The press can make up a lot of drama over nothing. I guess we could have gone around but what was the point? Just hand fly the :mad: airplane. That is what you are paid for.

MarkerInbound 21st Feb 2013 10:38

It's just a big DC-9. As in "Direct Cable."

angelorange 7th Mar 2013 16:19

"Can't we all fly manually????? "
 
Sadly only those outside EU with the capacity can do that - over this side of the atlantic we are reducing experience requirements for actual aviating whilst everyone else is demanding more....... You can get an EASA MPL with just 70h of real aeroplane flying although most schools say 100 or a few more before immersion into automated flight deck in SIMs.

But it's OK cause the pax don't know - they just like the low fares!

vapilot2004 8th Mar 2013 00:07

Good one GlueBall!
 

Looks as if the automatics had gone on vacation and pilots were forced to actually fly MANUALLY.
Which in the case of the Mad Dog, is manual in nearly every sense of the word.

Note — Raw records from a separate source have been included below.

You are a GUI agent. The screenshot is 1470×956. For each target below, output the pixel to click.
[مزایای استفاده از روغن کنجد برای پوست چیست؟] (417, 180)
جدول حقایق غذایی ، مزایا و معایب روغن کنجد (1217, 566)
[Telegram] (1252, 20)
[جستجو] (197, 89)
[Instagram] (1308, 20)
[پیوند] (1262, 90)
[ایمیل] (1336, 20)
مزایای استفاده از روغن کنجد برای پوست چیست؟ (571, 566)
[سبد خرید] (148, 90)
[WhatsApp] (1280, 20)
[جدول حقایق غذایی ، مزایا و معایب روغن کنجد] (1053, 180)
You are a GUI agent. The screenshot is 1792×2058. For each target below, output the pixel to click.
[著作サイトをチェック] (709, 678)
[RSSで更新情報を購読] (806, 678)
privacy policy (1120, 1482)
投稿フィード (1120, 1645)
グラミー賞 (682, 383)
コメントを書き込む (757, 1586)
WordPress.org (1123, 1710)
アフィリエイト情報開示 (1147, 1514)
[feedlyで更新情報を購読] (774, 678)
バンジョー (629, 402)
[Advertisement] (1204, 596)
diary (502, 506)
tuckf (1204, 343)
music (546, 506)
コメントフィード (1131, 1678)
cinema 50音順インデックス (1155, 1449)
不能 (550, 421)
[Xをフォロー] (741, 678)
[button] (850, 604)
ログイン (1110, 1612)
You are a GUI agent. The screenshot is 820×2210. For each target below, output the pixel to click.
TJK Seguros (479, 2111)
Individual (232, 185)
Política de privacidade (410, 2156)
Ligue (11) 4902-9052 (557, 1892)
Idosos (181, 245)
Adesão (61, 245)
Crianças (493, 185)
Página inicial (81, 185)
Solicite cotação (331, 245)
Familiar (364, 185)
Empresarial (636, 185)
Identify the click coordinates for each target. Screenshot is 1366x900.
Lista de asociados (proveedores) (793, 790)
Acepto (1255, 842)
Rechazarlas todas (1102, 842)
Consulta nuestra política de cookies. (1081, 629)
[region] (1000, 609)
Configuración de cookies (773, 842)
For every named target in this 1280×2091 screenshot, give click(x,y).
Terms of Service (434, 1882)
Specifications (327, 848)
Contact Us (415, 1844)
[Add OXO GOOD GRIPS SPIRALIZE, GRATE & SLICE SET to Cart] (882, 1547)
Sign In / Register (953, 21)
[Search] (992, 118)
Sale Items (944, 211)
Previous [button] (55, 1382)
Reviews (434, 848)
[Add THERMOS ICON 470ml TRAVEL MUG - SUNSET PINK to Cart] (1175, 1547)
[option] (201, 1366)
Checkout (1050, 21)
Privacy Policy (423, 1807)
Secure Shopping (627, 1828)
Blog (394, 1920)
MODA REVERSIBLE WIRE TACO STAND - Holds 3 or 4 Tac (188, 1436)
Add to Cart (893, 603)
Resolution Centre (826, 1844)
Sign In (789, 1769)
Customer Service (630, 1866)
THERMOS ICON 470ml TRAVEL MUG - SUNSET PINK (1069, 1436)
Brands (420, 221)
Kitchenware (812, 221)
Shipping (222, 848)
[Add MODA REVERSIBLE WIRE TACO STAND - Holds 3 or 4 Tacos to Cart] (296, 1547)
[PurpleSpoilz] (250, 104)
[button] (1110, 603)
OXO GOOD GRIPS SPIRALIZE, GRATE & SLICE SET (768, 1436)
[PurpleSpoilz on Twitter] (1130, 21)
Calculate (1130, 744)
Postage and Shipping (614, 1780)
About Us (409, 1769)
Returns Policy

bubbers44 8th Mar 2013 00:24

The Mad Dog flies quite well in manual mode. It has no laws to abide by just pull up to go up and push down to go down. We all know that if you keep pulling up the houses start getting bigger again but that is basic airmanship.

thcrozier 8th Mar 2013 00:26

My 17 year old kid is taking lessons in an old Citabria right now. I may be wrong, but from what he tells me I think he flies manually or not at all.

I know it's different, but please....

Alexander de Meerkat 8th Mar 2013 00:34

As a Brit who is a huge fan of Americans and their great nation, I would not want to seem to be too critical of some of their comments on here. However, I would have to disagree with bubbers44 and his analysis of AF447. It is way too simple to say that the pilots of that flight 'couldn't hand fly'. There is no doubt there was some significant inadequacies in their training, but that characterisation is a gross over-simplification of the problems they faced and their subsequent failure to deal with them. The Airbus is a magic machine, and overall it has done way more for flight safety than many of our American cousins may care to concede. It will save you way more times than a Boeing, but a lack of respect or understanding can lead to serious issues.

bubbers44 8th Mar 2013 00:35

I taught aerobatics for Art Scholl in his aerobatics school in a Citabria. What a great airplane to learn in. He will learn a lot with the tail dragger experience. Then learn spin and unusual attitude training. It might save his and his passengers lives one day. I saw a Bonanza take off from Burbank one day, lost his engine at 200 ft and tried to skid back for a landing, rolled over and went straight into the ground. Of course all were killed because of lack of pilot skills.

bubbers44 8th Mar 2013 00:49

adm, so it is ok for your pilots to lose airspeed and pull up into an 11 degree pitch up attitude at FL350 which we all know will result in a full stall and that is ok with you? It is not possible for us to even consider this because it is impossible. No pilot here would consider exceding 3 degrees nose up because at that altitude if you exceed it you will for sure stall. AOA can be held at 2 degrees by merely holding 2 degrees nose up attitude and holding altitude. Remember, their altimiters worked just fine so level flight AOA would be nose attitude. Quite simple. Why try to make these pilots who couldn't handfly look like they are not the problem? They definately were.